| TASK A |
Write out a part of the opinion piece on Trudeau's remarks about India's farmer protests word for word. Begin at the words "Two things were" and stop after "our internal affairs.".
| TASK B |
In the opinion piece on Trudeau's remarks about India's farmer protests, name every person or body reported as making a statement or remark.
| TASK C |
Go on with the opinion piece on Trudeau's remarks about India's farmer protests, starting after its final sentence.

| PASSAGE TO READ |
· · ·

On Tuesday, Justin Trudeau, the Prime Minister of Canada, decided comment on the ongoing farmer's protests in India. "The news coming out of India about the protest by farmers is concerning and we are all worried about family and friends. I knew that is a reality for many of you," Trudeau said, adding, "Let me remind you, Canada will always be there to defend the rights of peaceful protests."
Two things were immediately obvious. One: Trudeau's remarks crossed the line about not commenting on another country's internal affairs that most world leaders respect. And two: Trudeau doesn't really give a damn about this line at least when it comes to India. After his disastrous visit here, he has clearly decided that it is much more important for him to pander to a domestic Sikh constituency than to bother about relations with India. So, no surprises there. And no surprises here either: South Block issued a statement objecting to the remarks. Various Indian leaders across political parties said that Canada had no business interfering in our internal affairs.

· · ·

| DATASET CONTENT |
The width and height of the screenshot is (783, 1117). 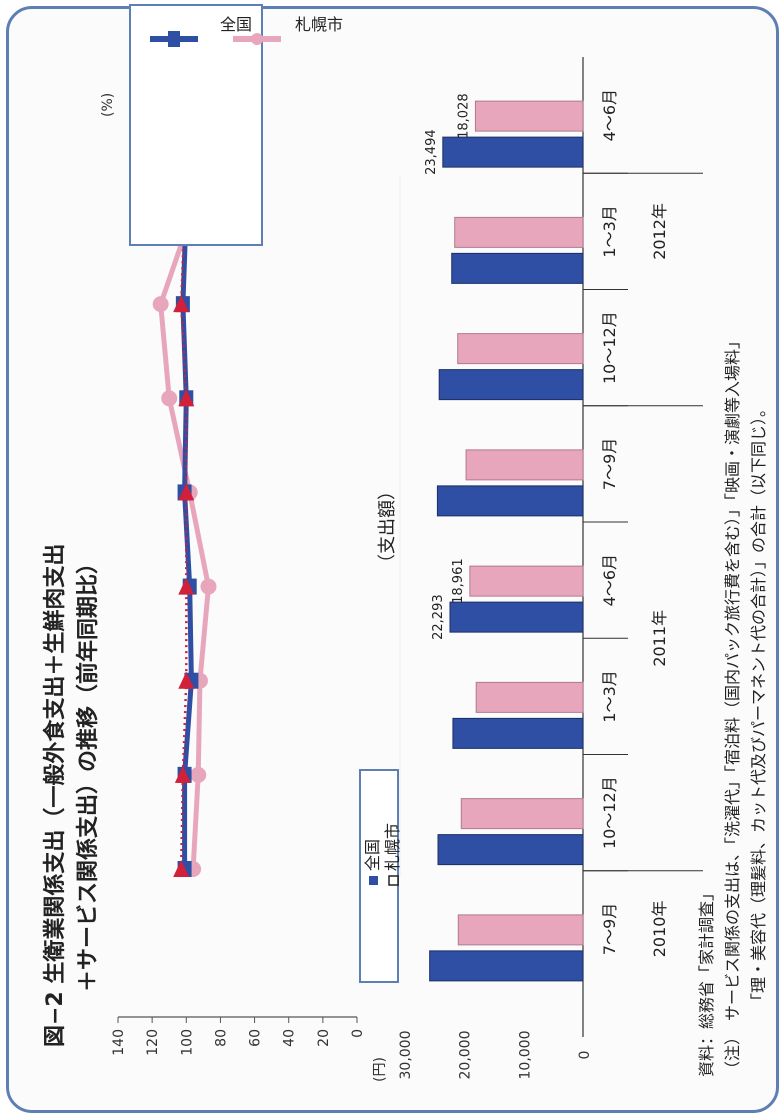 I want to click on legend-bar-zenkoku-label: 全国, so click(x=372, y=855).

· · ·

| EXERCISE OUTPUT A |
Two things were immediately obvious. One: Trudeau's remarks crossed the line about not commenting on another country's internal affairs that most world leaders respect. And two: Trudeau doesn't really give a damn about this line at least when it comes to India. After his disastrous visit here, he has clearly decided that it is much more important for him to pander to a domestic Sikh constituency than to bother about relations with India. So, no surprises there. And no surprises here either: South Block issued a statement objecting to the remarks. Various Indian leaders across political parties said that Canada had no business interfering in our internal affairs.

| EXERCISE OUTPUT B |
- Justin Trudeau, the Prime Minister of Canada
- South Block
- Various Indian leaders across political parties

| EXERCISE OUTPUT C |
This was pretty much the same sort of response that Trudeau attracted during his visit to India when he dressed up as a bridegroom in a Punjabi shaadi video and brought along assorted Canadian Sikhs who India regarded as pro-Khalistan. South Block concluded that Trudeau was a shallow showboat who was less interested in improving relations with India than with bolstering his Sikh support in Canada. As one observer said at the time, "The man has never met a Khalistani he did not want to hug on the spot."
At that time, most Indians took the position that Trudeau had no business interfering in our internal affairs. This is a time-honoured position adopted by all sovereign nations and has always been the consensus view in India, across all parties. What surprised me this time was that the consensus was broken. Most politicians still adopted the line that Jawaharlal Nehru and the founders of our nation had articulated: nobody, especially the West, had any right to tell us how to run our own affairs. But many people on Indian social media supported Trudeau.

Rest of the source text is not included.